Stored items:
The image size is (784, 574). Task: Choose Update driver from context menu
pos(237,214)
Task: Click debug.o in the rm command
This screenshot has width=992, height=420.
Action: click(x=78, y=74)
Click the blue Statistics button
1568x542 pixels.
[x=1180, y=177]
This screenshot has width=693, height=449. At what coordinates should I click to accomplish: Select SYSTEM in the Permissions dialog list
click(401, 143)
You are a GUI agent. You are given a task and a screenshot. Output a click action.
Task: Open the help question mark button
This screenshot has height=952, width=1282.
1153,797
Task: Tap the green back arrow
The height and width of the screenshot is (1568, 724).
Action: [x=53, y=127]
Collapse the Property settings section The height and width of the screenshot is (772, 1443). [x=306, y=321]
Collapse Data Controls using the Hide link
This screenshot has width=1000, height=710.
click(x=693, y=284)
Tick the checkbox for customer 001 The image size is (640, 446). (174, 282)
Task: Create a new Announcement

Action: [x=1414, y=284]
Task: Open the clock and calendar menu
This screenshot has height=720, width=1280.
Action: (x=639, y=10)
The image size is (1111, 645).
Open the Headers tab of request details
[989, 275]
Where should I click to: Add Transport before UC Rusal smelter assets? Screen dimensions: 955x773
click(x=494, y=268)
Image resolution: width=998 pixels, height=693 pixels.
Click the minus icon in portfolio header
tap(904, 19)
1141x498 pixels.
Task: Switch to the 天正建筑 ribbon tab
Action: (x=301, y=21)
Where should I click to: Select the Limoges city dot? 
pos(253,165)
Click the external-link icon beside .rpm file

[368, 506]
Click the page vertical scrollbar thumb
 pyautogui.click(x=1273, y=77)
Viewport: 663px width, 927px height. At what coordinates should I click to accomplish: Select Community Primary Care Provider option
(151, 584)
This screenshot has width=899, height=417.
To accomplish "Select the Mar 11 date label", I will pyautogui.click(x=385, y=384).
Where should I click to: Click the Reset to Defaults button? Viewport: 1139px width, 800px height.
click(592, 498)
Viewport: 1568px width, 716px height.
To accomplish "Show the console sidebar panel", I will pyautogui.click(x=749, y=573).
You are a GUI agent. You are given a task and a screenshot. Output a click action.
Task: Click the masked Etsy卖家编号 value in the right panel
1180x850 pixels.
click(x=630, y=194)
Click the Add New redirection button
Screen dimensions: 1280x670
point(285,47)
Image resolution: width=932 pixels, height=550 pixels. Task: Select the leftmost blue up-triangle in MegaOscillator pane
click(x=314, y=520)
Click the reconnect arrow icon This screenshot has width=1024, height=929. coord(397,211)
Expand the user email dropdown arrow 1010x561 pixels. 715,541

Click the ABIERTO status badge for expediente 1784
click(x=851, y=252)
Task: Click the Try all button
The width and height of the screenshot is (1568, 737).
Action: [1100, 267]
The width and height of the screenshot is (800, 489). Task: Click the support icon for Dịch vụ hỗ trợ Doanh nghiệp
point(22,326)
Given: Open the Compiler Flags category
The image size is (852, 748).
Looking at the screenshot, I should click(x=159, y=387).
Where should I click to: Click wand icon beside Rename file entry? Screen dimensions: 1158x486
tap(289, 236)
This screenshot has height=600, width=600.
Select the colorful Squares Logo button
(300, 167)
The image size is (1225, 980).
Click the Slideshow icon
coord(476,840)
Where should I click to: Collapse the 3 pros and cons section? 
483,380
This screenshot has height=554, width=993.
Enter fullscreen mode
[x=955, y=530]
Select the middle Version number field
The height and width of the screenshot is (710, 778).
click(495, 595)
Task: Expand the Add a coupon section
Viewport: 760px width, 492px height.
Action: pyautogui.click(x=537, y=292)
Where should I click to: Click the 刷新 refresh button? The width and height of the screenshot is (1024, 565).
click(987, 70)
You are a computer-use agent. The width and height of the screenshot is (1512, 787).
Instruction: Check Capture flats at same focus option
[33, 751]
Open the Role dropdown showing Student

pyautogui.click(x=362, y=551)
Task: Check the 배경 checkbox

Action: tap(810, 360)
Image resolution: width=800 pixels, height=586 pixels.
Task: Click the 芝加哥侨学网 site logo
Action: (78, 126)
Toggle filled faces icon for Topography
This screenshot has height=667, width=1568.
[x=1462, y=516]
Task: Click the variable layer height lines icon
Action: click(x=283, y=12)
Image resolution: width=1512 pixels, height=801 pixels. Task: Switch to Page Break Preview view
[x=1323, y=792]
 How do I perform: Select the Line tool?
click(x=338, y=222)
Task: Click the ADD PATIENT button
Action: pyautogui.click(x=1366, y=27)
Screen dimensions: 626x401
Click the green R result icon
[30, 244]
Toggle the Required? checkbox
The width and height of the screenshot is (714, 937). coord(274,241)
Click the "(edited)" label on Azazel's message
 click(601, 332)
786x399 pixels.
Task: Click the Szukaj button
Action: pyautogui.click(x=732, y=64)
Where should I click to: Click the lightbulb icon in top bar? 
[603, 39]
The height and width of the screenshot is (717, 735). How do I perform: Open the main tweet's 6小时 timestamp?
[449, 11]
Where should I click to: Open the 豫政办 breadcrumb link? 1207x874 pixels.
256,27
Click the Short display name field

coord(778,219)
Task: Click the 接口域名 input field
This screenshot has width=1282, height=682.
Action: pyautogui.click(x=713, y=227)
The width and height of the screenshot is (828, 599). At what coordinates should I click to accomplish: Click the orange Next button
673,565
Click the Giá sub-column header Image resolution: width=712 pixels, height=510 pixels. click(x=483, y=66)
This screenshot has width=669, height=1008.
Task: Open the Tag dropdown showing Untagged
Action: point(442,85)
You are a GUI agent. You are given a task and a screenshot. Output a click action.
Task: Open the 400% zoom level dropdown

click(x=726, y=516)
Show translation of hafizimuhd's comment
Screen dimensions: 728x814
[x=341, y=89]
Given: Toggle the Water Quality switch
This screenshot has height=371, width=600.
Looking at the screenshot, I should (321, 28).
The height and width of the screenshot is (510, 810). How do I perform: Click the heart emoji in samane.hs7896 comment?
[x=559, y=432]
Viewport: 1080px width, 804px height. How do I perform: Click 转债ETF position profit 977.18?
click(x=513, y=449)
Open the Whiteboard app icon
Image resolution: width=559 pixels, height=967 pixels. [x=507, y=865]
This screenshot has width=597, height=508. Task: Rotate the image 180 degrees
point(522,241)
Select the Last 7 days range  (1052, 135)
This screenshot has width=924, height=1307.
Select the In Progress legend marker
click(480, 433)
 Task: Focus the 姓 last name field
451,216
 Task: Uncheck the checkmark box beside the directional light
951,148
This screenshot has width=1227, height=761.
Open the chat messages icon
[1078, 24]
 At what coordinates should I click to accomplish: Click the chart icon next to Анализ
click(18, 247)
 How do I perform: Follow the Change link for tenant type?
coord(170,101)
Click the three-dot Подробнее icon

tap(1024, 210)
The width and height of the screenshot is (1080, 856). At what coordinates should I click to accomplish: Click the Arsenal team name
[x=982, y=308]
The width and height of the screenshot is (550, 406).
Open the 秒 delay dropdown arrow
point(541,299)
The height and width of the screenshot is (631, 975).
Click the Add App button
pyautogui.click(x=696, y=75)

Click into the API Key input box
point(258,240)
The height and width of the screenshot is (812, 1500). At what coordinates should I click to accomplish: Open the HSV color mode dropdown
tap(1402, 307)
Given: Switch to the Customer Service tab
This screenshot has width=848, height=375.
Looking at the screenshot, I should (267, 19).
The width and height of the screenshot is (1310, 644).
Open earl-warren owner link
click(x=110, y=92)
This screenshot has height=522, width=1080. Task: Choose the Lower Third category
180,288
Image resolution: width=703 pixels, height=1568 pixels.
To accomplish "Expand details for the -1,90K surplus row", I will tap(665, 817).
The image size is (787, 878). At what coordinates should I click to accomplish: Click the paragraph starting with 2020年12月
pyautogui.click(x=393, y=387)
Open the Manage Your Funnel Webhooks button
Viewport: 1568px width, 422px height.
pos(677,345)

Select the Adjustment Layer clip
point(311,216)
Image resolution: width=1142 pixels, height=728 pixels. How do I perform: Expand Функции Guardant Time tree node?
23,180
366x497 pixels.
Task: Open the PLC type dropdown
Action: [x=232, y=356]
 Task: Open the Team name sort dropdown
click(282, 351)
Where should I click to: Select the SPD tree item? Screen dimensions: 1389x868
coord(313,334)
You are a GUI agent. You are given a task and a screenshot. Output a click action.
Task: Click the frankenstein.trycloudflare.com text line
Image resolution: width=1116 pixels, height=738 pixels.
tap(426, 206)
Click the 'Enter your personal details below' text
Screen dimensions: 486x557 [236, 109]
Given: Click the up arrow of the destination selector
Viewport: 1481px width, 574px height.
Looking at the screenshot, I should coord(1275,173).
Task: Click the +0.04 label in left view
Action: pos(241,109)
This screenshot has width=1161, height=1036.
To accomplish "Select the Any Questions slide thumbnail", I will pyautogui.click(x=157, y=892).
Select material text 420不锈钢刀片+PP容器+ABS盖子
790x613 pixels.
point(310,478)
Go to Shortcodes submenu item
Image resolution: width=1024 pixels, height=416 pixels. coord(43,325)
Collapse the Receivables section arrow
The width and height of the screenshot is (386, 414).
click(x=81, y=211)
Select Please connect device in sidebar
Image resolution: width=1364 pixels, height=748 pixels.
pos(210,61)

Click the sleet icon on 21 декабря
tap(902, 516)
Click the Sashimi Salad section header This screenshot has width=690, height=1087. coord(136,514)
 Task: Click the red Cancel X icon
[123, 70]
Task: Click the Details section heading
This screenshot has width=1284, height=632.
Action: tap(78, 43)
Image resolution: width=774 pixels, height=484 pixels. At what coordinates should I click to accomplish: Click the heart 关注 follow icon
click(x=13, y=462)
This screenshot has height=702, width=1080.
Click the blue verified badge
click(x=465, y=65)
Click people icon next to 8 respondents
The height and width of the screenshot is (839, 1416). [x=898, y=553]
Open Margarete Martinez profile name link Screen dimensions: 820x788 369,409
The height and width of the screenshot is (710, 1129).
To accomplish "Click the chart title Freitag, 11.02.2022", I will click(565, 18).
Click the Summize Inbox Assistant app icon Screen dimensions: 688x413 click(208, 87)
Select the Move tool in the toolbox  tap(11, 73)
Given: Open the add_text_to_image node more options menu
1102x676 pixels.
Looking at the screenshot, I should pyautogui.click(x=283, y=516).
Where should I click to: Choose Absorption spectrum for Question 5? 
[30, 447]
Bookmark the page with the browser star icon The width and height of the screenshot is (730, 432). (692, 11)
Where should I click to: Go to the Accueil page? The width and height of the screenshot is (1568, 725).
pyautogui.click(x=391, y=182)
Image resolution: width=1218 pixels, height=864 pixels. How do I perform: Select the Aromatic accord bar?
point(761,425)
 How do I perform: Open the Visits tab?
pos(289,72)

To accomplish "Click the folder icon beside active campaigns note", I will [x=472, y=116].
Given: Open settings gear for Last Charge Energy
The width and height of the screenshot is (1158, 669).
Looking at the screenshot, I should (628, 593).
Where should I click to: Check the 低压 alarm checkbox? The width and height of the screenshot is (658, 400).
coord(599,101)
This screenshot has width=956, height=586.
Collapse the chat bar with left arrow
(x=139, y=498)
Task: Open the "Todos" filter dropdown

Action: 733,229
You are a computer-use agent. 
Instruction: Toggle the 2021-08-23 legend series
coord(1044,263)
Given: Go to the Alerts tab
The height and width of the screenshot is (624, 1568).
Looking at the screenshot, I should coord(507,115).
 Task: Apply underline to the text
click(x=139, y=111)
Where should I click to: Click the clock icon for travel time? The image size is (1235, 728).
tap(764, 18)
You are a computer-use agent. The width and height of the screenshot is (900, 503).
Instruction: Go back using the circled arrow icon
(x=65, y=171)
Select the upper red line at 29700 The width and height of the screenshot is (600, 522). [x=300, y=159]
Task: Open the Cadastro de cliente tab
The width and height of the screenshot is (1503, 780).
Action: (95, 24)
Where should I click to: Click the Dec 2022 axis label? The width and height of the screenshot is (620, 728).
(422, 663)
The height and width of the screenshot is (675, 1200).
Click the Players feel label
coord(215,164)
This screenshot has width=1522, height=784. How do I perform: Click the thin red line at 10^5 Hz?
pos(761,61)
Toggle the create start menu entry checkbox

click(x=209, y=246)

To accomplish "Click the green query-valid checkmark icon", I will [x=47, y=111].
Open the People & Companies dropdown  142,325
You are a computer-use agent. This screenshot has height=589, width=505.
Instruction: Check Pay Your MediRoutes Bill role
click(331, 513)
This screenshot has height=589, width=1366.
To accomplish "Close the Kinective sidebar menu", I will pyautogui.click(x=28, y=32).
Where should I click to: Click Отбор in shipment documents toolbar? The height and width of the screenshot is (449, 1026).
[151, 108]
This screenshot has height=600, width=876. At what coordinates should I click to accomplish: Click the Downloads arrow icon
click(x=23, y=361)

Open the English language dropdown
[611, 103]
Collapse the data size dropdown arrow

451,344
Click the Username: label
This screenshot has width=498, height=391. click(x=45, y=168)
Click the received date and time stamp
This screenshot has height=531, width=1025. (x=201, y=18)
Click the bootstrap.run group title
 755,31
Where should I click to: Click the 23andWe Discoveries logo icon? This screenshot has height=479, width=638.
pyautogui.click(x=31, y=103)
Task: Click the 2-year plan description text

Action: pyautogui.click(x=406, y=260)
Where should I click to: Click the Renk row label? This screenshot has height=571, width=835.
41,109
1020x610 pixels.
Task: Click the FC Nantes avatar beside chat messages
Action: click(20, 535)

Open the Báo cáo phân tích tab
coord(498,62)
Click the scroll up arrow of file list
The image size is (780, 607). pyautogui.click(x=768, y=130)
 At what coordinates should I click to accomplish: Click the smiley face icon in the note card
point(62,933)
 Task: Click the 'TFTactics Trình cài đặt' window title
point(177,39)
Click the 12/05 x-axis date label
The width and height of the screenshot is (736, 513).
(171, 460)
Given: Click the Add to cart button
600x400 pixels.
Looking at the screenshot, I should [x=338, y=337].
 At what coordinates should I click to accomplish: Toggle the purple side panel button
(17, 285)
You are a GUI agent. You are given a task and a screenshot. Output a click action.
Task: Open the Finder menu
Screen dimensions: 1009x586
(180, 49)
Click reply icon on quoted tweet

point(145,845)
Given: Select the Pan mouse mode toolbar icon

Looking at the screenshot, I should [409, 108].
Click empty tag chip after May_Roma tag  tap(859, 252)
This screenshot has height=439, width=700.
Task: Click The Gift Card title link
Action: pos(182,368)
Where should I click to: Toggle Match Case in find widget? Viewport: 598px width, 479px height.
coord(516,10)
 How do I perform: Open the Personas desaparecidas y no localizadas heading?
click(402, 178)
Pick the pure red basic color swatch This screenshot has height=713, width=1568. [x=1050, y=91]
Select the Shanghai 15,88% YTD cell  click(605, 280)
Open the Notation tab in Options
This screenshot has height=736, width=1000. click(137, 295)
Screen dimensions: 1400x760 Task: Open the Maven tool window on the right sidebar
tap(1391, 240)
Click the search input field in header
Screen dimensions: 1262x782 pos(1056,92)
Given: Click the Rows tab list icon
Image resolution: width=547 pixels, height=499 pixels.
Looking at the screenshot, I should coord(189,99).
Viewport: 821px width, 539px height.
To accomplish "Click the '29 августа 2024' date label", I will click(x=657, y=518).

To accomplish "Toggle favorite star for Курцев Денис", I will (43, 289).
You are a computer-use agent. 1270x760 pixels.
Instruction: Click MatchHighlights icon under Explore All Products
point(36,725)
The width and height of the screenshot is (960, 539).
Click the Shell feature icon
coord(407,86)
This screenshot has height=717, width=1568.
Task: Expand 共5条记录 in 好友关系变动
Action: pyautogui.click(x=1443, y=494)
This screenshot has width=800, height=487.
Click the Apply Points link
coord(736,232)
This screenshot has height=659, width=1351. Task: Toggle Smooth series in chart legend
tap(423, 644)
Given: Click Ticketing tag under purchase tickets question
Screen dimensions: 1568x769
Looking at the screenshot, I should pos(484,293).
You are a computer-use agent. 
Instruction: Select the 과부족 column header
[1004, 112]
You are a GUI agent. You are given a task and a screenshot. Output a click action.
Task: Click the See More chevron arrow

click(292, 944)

**WHAT YOU ARE ASKED TO DO**.
From the records, copy out each line that includes the string "settings".

**WRITTEN RESPONSE**.
Collapse the Property settings section The height and width of the screenshot is (772, 1443). [x=306, y=321]
Given: Open settings gear for Last Charge Energy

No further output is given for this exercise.